Lines to restate from the data below: from the one containing "Select the exercise.sql file tab" to the one containing "Toggle orthographic/perspective view", both included. Give them again exactly, and only them.

---

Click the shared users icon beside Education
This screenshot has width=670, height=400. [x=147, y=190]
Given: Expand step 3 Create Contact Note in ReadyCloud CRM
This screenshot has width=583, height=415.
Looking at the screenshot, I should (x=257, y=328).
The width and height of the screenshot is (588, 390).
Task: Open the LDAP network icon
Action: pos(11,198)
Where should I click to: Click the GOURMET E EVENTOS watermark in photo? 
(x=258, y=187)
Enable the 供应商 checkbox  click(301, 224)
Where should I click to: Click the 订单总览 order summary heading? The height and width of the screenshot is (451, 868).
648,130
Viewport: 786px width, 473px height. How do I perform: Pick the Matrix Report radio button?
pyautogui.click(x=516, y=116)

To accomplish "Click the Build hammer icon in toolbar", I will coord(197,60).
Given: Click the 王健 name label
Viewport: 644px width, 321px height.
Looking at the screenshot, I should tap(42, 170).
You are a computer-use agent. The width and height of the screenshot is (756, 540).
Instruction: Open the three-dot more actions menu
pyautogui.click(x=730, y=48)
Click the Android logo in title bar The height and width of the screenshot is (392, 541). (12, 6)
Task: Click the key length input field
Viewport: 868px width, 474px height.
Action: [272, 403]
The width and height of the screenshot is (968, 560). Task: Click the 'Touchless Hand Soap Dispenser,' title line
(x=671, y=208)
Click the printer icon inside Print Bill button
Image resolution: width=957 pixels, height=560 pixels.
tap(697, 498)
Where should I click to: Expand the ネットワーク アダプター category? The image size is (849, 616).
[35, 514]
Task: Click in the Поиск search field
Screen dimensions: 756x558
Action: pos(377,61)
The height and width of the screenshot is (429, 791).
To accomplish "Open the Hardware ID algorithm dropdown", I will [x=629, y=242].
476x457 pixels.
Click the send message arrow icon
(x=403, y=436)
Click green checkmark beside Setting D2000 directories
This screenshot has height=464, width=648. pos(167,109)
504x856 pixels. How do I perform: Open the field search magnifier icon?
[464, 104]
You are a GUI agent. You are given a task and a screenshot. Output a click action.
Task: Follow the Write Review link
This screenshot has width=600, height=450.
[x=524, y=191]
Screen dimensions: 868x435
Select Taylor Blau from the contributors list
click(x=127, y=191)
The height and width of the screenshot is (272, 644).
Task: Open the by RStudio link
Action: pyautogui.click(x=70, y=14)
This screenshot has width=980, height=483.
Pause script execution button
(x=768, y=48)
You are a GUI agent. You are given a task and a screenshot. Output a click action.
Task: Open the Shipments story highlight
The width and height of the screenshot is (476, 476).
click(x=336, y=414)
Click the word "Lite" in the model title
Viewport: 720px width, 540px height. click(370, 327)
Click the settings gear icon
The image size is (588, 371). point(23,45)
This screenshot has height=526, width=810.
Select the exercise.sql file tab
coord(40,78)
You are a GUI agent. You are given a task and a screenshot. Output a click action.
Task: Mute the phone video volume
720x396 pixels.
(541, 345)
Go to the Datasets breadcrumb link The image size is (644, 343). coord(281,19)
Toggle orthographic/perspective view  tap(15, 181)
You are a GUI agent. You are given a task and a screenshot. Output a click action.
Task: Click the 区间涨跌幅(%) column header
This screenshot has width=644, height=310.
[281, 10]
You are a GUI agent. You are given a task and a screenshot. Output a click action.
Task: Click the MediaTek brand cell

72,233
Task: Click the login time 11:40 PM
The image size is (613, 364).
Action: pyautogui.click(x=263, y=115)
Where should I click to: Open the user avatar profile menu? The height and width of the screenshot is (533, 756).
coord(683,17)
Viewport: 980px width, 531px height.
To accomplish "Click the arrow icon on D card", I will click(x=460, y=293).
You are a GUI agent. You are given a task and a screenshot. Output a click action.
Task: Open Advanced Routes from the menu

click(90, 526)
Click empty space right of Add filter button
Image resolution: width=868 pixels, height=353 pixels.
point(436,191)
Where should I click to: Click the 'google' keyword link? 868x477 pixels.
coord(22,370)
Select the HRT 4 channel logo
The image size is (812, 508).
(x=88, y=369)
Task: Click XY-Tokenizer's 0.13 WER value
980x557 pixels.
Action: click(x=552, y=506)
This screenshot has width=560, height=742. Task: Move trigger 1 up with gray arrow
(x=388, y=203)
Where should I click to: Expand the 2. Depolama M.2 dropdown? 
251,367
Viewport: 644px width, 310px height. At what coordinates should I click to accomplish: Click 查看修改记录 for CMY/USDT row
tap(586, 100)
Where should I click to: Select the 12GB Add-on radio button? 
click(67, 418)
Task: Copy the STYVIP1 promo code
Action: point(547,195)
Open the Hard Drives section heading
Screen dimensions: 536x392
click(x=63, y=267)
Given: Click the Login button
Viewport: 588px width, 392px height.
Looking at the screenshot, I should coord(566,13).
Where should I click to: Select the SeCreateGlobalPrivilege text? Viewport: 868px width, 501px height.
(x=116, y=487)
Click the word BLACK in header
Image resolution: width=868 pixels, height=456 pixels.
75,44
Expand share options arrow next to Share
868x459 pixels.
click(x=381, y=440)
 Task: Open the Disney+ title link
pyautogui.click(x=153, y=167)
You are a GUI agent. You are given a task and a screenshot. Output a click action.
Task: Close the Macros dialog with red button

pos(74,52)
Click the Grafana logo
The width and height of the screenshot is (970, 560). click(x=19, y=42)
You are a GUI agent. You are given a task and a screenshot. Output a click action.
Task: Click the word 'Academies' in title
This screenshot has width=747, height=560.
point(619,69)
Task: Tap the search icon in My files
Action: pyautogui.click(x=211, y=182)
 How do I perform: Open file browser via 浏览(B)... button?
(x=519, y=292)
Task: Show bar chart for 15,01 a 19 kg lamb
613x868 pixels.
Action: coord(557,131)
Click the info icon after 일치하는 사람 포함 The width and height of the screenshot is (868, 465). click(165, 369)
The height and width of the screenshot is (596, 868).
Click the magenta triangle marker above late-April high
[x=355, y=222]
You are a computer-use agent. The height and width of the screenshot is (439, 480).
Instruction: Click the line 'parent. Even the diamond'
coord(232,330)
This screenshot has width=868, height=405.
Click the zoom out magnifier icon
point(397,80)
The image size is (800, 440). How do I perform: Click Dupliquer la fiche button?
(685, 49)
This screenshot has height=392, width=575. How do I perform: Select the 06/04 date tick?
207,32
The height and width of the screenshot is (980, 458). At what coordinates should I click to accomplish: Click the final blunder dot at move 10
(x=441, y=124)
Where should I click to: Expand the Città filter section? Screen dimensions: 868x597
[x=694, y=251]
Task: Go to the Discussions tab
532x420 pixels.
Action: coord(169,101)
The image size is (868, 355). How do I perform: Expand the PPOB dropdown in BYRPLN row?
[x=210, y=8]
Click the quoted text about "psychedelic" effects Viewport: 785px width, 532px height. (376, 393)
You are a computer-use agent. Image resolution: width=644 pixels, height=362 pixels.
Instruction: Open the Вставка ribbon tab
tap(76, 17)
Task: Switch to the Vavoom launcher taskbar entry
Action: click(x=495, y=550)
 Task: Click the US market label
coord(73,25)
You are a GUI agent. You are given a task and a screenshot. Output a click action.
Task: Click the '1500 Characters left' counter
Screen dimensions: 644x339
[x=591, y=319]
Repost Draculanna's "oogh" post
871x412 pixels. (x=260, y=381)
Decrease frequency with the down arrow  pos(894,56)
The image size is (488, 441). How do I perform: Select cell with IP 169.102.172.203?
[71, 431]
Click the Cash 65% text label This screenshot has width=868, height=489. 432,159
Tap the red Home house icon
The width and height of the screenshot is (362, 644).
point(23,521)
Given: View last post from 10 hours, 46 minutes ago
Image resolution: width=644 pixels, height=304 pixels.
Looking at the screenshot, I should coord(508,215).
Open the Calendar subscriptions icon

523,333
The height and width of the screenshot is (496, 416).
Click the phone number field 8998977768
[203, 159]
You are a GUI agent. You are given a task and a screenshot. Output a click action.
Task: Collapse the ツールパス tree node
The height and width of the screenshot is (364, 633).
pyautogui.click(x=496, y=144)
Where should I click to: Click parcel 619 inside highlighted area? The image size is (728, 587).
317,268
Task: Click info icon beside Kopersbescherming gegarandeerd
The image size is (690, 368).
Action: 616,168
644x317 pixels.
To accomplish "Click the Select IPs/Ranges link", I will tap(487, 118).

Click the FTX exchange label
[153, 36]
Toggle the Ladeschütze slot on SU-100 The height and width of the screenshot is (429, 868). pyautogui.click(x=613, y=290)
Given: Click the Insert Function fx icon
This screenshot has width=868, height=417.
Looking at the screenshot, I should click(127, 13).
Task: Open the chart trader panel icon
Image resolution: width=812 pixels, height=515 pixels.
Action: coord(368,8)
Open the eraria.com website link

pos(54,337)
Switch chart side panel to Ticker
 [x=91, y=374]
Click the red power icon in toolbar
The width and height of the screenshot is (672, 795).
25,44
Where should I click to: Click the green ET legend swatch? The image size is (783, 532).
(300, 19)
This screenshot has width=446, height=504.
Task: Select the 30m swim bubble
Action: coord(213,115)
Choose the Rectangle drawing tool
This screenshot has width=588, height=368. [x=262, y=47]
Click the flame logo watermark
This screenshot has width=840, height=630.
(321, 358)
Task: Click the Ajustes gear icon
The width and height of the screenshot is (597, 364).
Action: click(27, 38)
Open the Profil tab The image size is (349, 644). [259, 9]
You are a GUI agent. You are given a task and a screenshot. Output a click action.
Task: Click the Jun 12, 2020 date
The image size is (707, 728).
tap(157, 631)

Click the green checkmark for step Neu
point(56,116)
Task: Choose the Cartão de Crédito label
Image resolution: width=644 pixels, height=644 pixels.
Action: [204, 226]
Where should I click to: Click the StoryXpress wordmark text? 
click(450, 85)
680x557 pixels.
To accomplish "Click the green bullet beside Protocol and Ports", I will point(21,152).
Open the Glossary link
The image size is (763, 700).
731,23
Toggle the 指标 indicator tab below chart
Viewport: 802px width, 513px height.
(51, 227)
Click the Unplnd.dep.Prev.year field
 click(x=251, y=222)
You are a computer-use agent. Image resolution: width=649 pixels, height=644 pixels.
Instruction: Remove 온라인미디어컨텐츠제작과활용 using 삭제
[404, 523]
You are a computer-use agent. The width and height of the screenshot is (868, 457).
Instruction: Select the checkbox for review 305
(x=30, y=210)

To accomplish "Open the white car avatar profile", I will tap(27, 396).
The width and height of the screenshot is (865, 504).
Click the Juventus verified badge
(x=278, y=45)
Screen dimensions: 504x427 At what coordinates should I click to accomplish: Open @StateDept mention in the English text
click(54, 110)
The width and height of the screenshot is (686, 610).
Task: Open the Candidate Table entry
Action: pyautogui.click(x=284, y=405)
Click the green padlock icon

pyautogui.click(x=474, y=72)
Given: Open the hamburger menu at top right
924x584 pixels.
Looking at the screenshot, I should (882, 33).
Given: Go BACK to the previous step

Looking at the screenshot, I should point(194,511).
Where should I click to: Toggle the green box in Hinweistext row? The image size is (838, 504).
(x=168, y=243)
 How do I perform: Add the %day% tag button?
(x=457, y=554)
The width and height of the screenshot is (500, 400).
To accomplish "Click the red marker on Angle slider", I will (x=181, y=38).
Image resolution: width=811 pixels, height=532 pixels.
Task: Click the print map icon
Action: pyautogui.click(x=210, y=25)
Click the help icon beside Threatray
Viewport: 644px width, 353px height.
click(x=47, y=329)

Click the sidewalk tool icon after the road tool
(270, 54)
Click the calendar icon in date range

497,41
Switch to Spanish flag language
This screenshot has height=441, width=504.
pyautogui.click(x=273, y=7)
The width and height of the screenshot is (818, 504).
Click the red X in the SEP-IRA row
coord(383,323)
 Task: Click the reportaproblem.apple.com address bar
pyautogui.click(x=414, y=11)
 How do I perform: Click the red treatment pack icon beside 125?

---

• _ANSWER TO THE EXERCISE_
Select the exercise.sql file tab
coord(40,78)
You are a GUI agent. You are given a task and a screenshot. Output a click action.
Task: Mute the phone video volume
720x396 pixels.
(541, 345)
Go to the Datasets breadcrumb link The image size is (644, 343). coord(281,19)
Toggle orthographic/perspective view  tap(15, 181)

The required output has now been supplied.